We drove around the parking lot, practicing accelerating and braking. It was enough for the first day, but the problem with learning how to do anything is that you have to do it badly first, lots of times, before you get good at it. Driving is no exception, to the distress of parents of 15-year-olds everywhere.
The next day we got on the road, and I admit, it was one of the most terrifying rides of my life. There I was, strapped into the passenger seat which I discovered had no brake, despite pressing on one repeatedly. It reminded me of another terrifying drive home, when my husband Chris piloted our Toyota Corolla through the streets of Pittsburgh with me and a two-day-old Liam in the backseat. I wanted to drape my body over the carseat, I wanted to trade the Corolla for a military tank. Everyone seemed to be driving too fast. I noted every reckless lack of signal before a turn, every driver fiddling with his radio. Chris drove slowly, hands at ten and two. The world was not safe, and we had a baby to protect.
We got used to driving Liam in his carseat, gradually relaxing the grip on the steering wheel. It’s amazing how you can get used to almost anything. But if you’d told me that the tiny, helpless squidge of a person in the backseat would ever be allowed to operate a vehicle, I’d have laughed you into the next county. Someone slap me if I tell a woman in Target with a baby and dark rings under her eyes to enjoy every minute. It goes so fast! It does. It did.
What no one told me about this parenting thing is that the whole deal is letting go, and it’s continually letting go before you are ready. You leave them—at daycare, at school, at their first sleepover. But suddenly they are ready to leave you, and that feels entirely different. Right now I’m in the passenger seat, but in just a few short months, that seat will be empty, and he’ll be venturing out on his own. The world is still not safe. I still have a baby to protect.
He’s getting better every day, from that rough start in May. At first he was slow and fast at the wrong times, inching too close to mailboxes on my side, jerky with the accelerator, too early with the brakes at a red light. I run play-by-play from the cockpit, his navigator, the Goose to his Maverick. “Watch that truck, he’s weaving through traffic,” I say. “Do you see that cyclist?” I know he does. I’m not hitting the imaginary brake anymore. You can get used to almost anything.

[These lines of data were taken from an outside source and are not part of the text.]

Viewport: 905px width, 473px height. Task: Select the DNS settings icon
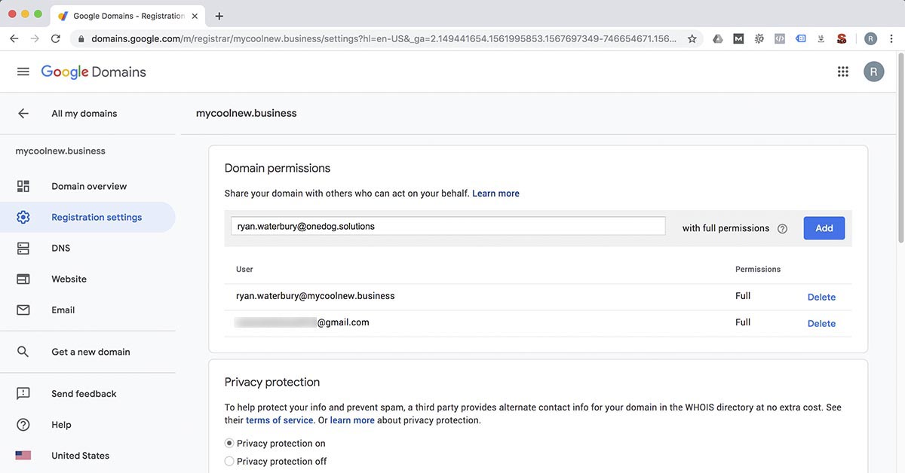point(23,247)
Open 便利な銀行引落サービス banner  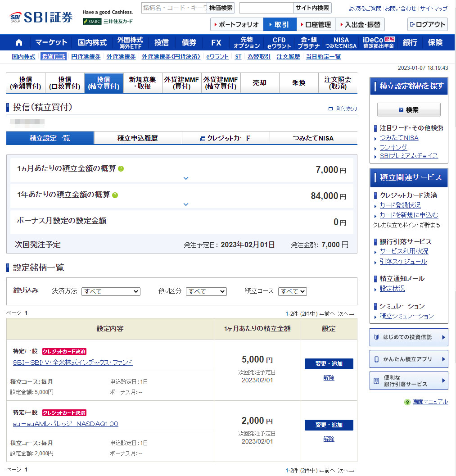(x=409, y=381)
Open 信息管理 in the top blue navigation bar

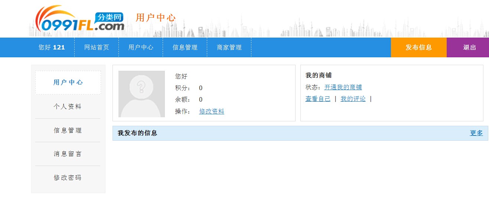tap(185, 48)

What wisdom can I dispense about 25 years of driving? What have I learned? I’m trying to remember what it’s like to be new, when everything is a first. I can teach him what to do and how to follow the rules of the road, but it will be up to him to do it. And I know the hardest part of driving is making well thought out decisions, like, should I be getting behind the wheel right now? And making split-second ones when things don’t go according to plan, and you have to swerve to avoid an accident or get yourself out of a skid.
I won’t be there to steer him to safety. I will have already let go of the wheel.